Seaview headed to Melbourne, laying in for further repairs, medical attention and R&R. Two weeks later, Seaview returned to Santa Barbara with a crew of still weary and bruised sailors. She remained in dry dock for two weeks for still further repairs, followed by a brief shakedown cruise along the coast of California. After a few tweaks, Admiral Nelson declared Seaview fit for normal duties.
First up was a scientific mission to be conducted several hours off the coast of Hawaii. Seaview set sail without Captain Lee Crane. Despite assurances by the command crew that the Captain would be returning, doubts had crept in amongst the crew. It seemed inconceivable to them that the Captain had not been to the boat during dry dock to supervise repairs or appeared for their shakedown cruise.
Even Kowalski began to have doubts, despite Mr. Morton's assurances. "Wicket swears he saw the Skipper's name crossed out on the admission list at the Institute gate."
"Kowalski, Kowalski, how else do you think the Admiral could make sure that he didn't come back too soon?"
"Yeah, but knowing the Skipper, he'd find a way around that. Remember when he first came aboard?" Kowalski subconsciously rubbed his jaw.
"This isn't anything like that. I assure you that the Captain will rejoin us shortly. He's been kept fully apprised of Seaview's business."
"One hundred percent, certain."
"It's just not like the Skipper, you know. I mean, it's just his hand."
"Look, the doc laid it out clear for the captain. Without proper rest and physical therapy, he wouldn't be able to pilot FS-1 again, among other things."
"Oh, well, if I'd have known that.

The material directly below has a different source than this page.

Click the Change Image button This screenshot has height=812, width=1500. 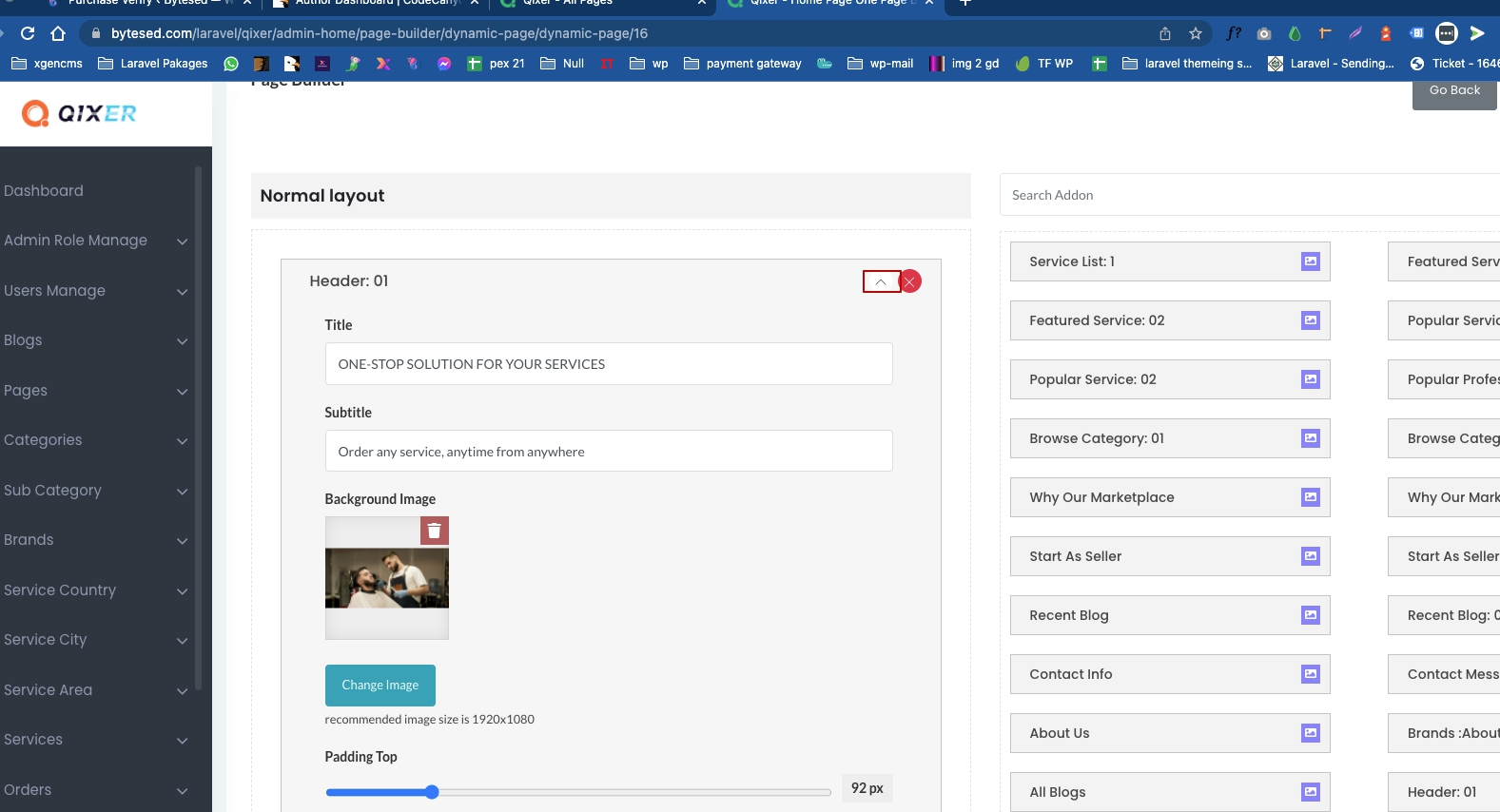coord(380,685)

That's his baby."
"Glad I could satisfy your curiosity. Now get back to work, sailor."
"Yes, sir." Kowalski said crisply.
"Well, that should end speculation within the hour," Chip muttered to O'Brien.
A week later, the mission completed, Seaview laid into Pearl Harbor. The crew was granted eight hours shore leave. When they returned, each was personally greeted with a warm handshake from Captain Lee Crane. Tanned, fit, bearing a smile ear to ear, to a man the crew agreed he'd never looked better.
Kowalski lingered longer in greeting the Captain than the others. "Great to have to you back, Skipper. We were gettin' worried about you."
"Everyone managed just fine all the same, I'm pleased to say. Turns out I'm not indispensable."
"Maybe not, but you were missed. A lot."
"Mister Morton a little tough on you all?"
Kowalski shrugged in admission.
"Everyone survived, though, right?"
"Yup, although the Chief nearly bought it."
"Got his leg trapped while stemming a bilge leak and nearly drowned. Lucky for him, the new guy - Rogers - heard him hollering like a banshee."
"Is he okay?"
"Yeah. He's still in sickbay at the tail end of a little pneumonia. Pissed as all get out at not going ashore."
"Can't say I blame him," Lee smiled wistfully.
"Are you all better now, Captain?"
"Probably in the best shape I've been in since I first came aboard."
"That's great, sir," Kowalski said just as he lost the Captain's attention to a knockout brunette standing behind the fence. She waved at the Skipper, then when certain she'd caught his eye, blew the Skipper a kiss. "Well, I can see your R&R topped mine, Sir."
"Mmm," the Captain mumbled distractedly.
Kowalski stepped aboard sporting his own broad grin.
"You look like the cat who ate the canary, Kowalski," Mr. Morton said as Kowalski entered the hatch. "Guess you enjoyed the shore leave."
"No, sir. Well, I mean, yes, sir. I'm just, well, happy that things are back to normal."
"I'll try not to take that as an insult to my captaining skills."
"Oh, no sir, I don't mean that at all."
"It's okay, Kowalski. You just keep looking after him like you always have. It takes a village of us to keep him alive and well. That and a heap of duct tape."